I know it may be foolish for me to believe that fate had her hand in bringing us together, but it’s hard for me to think otherwise based on the circumstances that brought us together and kept us strong.

The one thing I do know though is that no matter what you plan for yourself, whether its that career that you have been pursuing your entire life or personal goals that you strive to reach, you may wake up one day and realize that all your plans that you have set forth was just a rough draft of your life and the revisions, whether good or bad, is inevitable. Change is part of life. Whether we like it or not, whether we can cope with it or not, whether we thrive on it or not.

Change is here to stay.

I know that in the short time that I have been living here there have been many revisions to my life but the one thing I do now is that…..

My girlfriend is officially now my fiancée and sooner or later will become my wife. Now that…..

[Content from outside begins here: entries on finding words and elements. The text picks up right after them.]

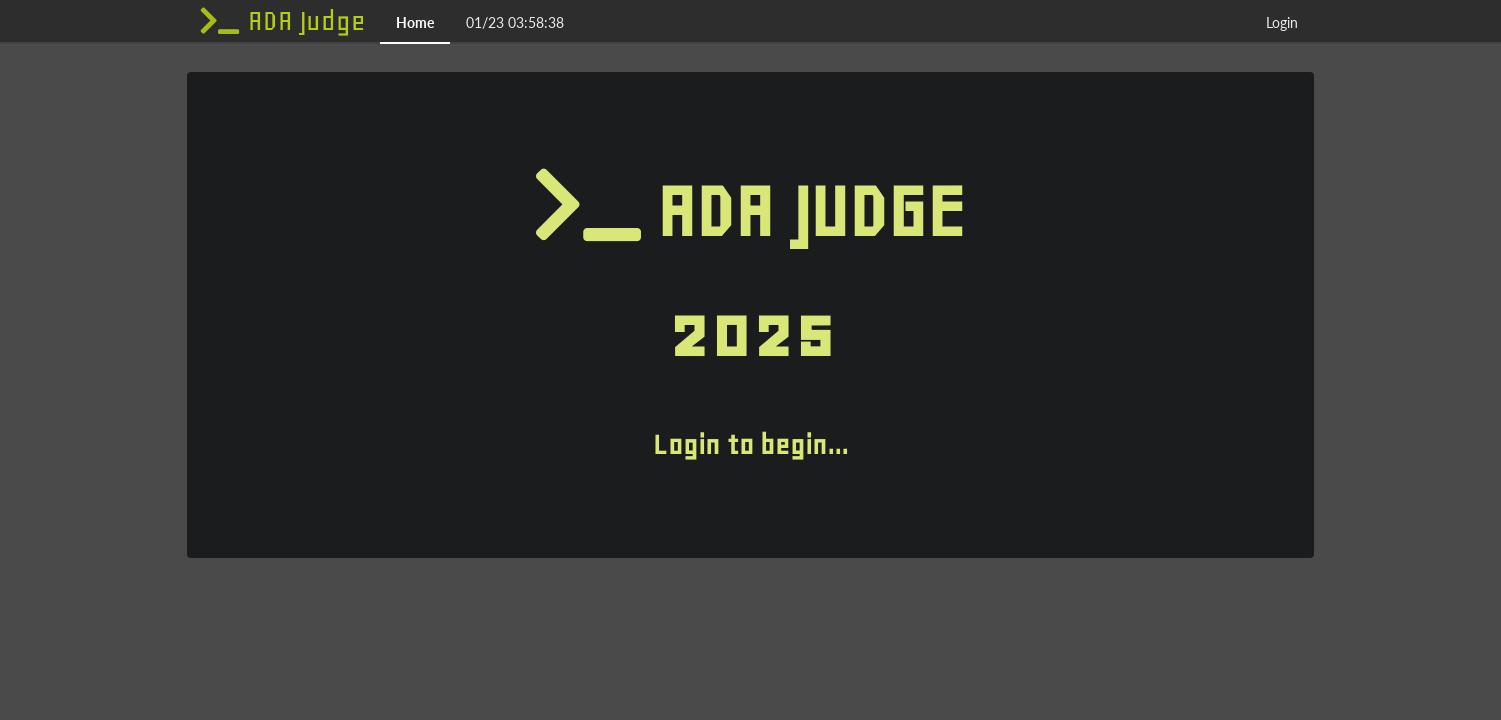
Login (1282, 22)
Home (415, 22)
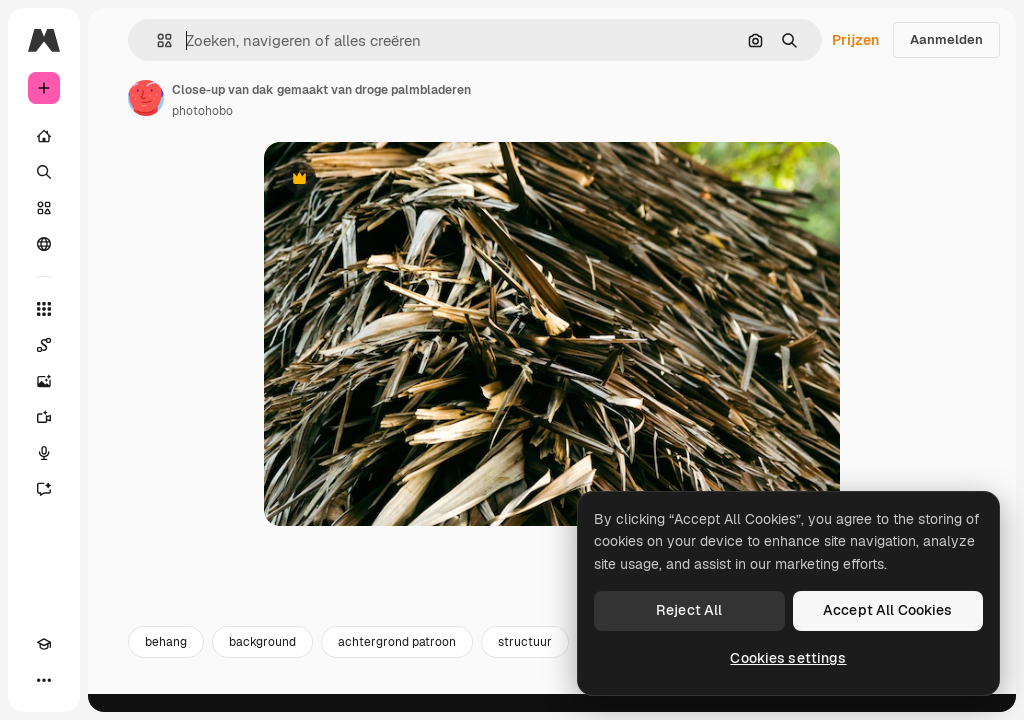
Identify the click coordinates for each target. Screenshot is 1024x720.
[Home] (44, 136)
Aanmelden (946, 39)
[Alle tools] (44, 309)
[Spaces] (44, 345)
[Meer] (44, 680)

is something I can adhere to.

Leap of Faith.

11:00 PM Posted by HD

So I took the biggest leap of faith yesterday.

I felt I was ready, but never have I ever felt so scared to go through with something in my life.

Let me rephrase this,

Rather,

It was nervousness over the fact that I have finally reached this stage in my life.

I mean...

The day started like any other Friday that I am off.

Sleeping in as I catch up on all the missed hours of sleep from the week.

Jogging 3 miles at Memorial Park here in Houston.

But today was going to be a little different.

A thought that I have been carrying around with me for the past couple of months was forcefully pushing itself to the surface of my mind.

It wasn't until this past week that I realized that I was ready to take this step.

Prior to my epiphany, I have been agonizing over this decision.

'Is this the right time'

'Am I rushing things'

'Am I to young to be making decisions like this'

Thoughts just kept swirling around my head and the problems that I was having with the rest of my life didn't help.

It got to the point that I was pushing my girlfriend away in hopes that it might make this decision easier.

But she stuck with me.

I mean it was never a questions in how much I love the girl, but rather, if she honestly felt the same way.

But I have known all along the extent of her love.

I digressed a bit.

So I went to the local mall to pick up some cleaning supplies for my apartment.

But,

this wasn't my true intentions.

My heart was beating a mile a minute as I got to the destication I intended for.

Since this wasn't the first time, I knew exactl what I was looking for.

'How much is this again'

I definitely didn't forget about that part of this arrangement.

But from all of this, the outcome is.....



This is a big step in my life and for some reason, though there are some things that I haven't figured out, all I know is that I want her riding shotgun along this crazy ride.



Its where your heart is.

8:40 PM Posted by HD

Have you ever felt stuck?

Take for instance, your driving along the road of life, complacent with the path that your own.

I mean this is all you have known, this route also known as the "fast" lane.

But instead, its only been an easy, straight forward route filled with lackluster scenery as you sit behind grandma while she is going 35 in a 60.

As you sit there, sweaty palms gripping the life out of your steering wheel, you look over and there is an off road path, leading you into the mountain tops through winding roads. Just by looking at it, you know its gonna be a tough drive but deep down you wouldn't want it any other way.

I mean every pore on your body breathes adventure and the thought of losing yourself along this path sends a rush of excitement down your spine.

Contemplating taking the turn, a voice from your passenger seats rings loudly in your ear and you realize that this is no longer just one person mapping this route out.

Its a partnership in this road trip of life, so there needs to be room for compromise.

It's a learning process...

This thing called compromise.

There are things that you might have to give up for the sake of the relationship..

So what are part of yourself are you willing to give up?